Signed-off-by: niranda perera <niranda.perera@gmail.com>

coderabbitai

Actionable comments posted: 2

🤖 Prompt for all review comments with AI agents

Verify each finding against the current code and only fix it if needed.

Inline comments:
In `@cpp/include/rmm/mr/fixed_size_memory_resource.hpp`:
- Around line 91-204: Update the class-level doc for multiple_blocks_allocation
to reference the actual factory make_async (replace the stale
allocate_blocks_async mention) and add a brief thread-safety/lifetime note
clarifying that multiple_blocks_allocation is non-copyable/non-movable, holds a
refcounted fixed_size_memory_resource (mr_) so the pool outlives the handle, and
that allocation/deallocation are stream-ordered on the cuda_stream_view passed
to make_async (including that destructor records the deallocation on that
stream). Ensure references to symbols multiple_blocks_allocation, make_async,
mr_, and the destructor are included so the API contract matches the
implementation.

In `@cpp/src/mr/fixed_size_memory_resource.cpp`:
- Around line 51-57: The destructor
multiple_blocks_allocation::~multiple_blocks_allocation currently calls
mr_->deallocate_blocks_async_unsafe(...) which can surface CUDA errors from a
destructor; make the cleanup no-throw by wrapping the deallocation call in the
project's no-throw CUDA error macro/utility (e.g., RMM_CUDA_TRY_NOEXCEPT) or an
equivalent try/catch that logs errors without throwing. Ensure you still check
blocks_.empty(), acquire the mutex via std::lock_guard as before, and move
blocks_ into the deallocation call, but perform that call inside the no-throw
wrapper so any CUDA error is swallowed/logged rather than allowed to propagate
out of the destructor.

🪄 Autofix (Beta)

Fix all unresolved CodeRabbit comments on this PR:

Push a commit to this branch (recommended)
Create a new PR with the fixes

ℹ️ Review info

⚙️ Run configuration

Configuration used: Path: .coderabbit.yaml

Review profile: CHILL

Plan: Enterprise

Run ID: 4e775602-9c2b-4234-8235-8629762e0fa4

📥 Commits

Reviewing files that changed from the base of the PR and between 2ebec2b and 0e68a53.

📒 Files selected for processing (3)

cpp/include/rmm/mr/fixed_size_memory_resource.hpp
cpp/src/mr/fixed_size_memory_resource.cpp
cpp/tests/mr/fixed_size_mr_test.cpp

bdice · 2026-04-28T05:05:27Z

+   *        before the failure are returned to the pool on `stream` (same ordering as normal
+   *        deallocation).

» JOBS:
1. According to the code review thread, which stale name should the class-level doc stop mentioning in favor of make_async?
2. Transcribe verbatim the part of the code review thread that opens with the words containing "Verify each finding" and closes with "implementation.".

» MATERIAL SHOWN:

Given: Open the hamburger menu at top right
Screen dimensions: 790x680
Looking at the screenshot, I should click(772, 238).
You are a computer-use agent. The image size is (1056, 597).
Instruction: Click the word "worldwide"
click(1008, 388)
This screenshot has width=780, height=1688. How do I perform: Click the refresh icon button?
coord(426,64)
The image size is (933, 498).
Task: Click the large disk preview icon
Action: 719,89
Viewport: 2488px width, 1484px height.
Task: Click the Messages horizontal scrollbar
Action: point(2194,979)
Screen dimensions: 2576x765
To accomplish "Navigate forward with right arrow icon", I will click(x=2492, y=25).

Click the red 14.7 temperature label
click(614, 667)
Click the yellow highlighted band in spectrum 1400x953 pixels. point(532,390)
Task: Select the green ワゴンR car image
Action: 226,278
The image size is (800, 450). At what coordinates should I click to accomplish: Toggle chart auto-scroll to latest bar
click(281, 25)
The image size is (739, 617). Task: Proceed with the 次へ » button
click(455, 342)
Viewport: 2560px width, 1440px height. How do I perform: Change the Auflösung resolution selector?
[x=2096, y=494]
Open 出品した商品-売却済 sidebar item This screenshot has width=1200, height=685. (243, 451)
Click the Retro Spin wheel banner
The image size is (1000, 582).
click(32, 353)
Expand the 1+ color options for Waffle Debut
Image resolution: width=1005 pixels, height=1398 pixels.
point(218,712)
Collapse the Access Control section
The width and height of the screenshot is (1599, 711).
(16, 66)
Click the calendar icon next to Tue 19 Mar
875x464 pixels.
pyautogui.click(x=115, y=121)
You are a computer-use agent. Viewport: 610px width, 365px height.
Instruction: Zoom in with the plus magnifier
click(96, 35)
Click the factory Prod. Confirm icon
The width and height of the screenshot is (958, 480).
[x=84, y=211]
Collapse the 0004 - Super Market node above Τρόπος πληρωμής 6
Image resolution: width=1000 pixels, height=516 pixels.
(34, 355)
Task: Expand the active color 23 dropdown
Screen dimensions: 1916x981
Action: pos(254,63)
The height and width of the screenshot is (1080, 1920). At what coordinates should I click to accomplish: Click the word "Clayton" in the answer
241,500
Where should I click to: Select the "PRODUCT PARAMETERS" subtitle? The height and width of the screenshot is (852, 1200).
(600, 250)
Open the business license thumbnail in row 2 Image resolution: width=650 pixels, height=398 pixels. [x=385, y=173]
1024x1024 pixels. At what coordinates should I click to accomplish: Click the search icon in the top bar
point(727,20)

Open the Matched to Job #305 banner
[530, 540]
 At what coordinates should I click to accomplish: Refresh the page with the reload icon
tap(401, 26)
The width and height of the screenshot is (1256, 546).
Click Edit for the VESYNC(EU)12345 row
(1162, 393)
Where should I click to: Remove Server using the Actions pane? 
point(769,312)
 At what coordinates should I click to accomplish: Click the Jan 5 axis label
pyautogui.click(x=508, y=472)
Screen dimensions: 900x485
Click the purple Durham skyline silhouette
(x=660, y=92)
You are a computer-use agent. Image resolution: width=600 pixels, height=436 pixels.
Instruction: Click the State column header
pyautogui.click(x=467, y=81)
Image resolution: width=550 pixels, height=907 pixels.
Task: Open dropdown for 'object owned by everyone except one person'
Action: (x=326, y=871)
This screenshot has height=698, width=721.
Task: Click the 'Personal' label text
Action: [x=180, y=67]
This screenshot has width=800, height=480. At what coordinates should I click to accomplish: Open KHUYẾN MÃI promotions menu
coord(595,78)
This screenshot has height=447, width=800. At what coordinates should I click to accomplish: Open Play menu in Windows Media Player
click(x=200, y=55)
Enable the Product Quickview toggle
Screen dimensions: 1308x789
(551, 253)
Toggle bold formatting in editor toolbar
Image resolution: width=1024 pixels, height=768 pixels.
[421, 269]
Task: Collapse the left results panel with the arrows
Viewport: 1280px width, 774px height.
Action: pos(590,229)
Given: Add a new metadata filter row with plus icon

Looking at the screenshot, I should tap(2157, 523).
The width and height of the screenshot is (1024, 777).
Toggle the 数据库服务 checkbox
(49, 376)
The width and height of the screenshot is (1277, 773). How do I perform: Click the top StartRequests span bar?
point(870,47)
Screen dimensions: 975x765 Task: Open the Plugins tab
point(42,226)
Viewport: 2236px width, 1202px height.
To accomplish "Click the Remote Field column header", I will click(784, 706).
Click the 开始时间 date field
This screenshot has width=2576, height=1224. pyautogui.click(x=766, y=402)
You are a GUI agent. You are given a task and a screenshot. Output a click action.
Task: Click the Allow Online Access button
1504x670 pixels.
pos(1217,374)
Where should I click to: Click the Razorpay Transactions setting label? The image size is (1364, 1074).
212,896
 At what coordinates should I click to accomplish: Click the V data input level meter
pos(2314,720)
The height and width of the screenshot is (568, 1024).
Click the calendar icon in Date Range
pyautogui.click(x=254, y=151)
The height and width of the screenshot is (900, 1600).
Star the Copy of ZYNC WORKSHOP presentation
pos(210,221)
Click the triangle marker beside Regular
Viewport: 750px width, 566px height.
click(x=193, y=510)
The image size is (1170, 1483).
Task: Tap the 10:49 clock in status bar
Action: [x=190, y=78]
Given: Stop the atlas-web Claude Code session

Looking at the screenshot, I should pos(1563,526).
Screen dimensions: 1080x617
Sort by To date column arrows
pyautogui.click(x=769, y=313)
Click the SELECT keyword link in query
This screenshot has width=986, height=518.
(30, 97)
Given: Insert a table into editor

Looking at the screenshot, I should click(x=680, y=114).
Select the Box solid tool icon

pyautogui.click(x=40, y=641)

» ANSWERS GIVEN:
1. allocate_blocks_async

2.
Verify each finding against the current code and only fix it if needed.

Inline comments:
In `@cpp/include/rmm/mr/fixed_size_memory_resource.hpp`:
- Around line 91-204: Update the class-level doc for multiple_blocks_allocation
to reference the actual factory make_async (replace the stale
allocate_blocks_async mention) and add a brief thread-safety/lifetime note
clarifying that multiple_blocks_allocation is non-copyable/non-movable, holds a
refcounted fixed_size_memory_resource (mr_) so the pool outlives the handle, and
that allocation/deallocation are stream-ordered on the cuda_stream_view passed
to make_async (including that destructor records the deallocation on that
stream). Ensure references to symbols multiple_blocks_allocation, make_async,
mr_, and the destructor are included so the API contract matches the
implementation.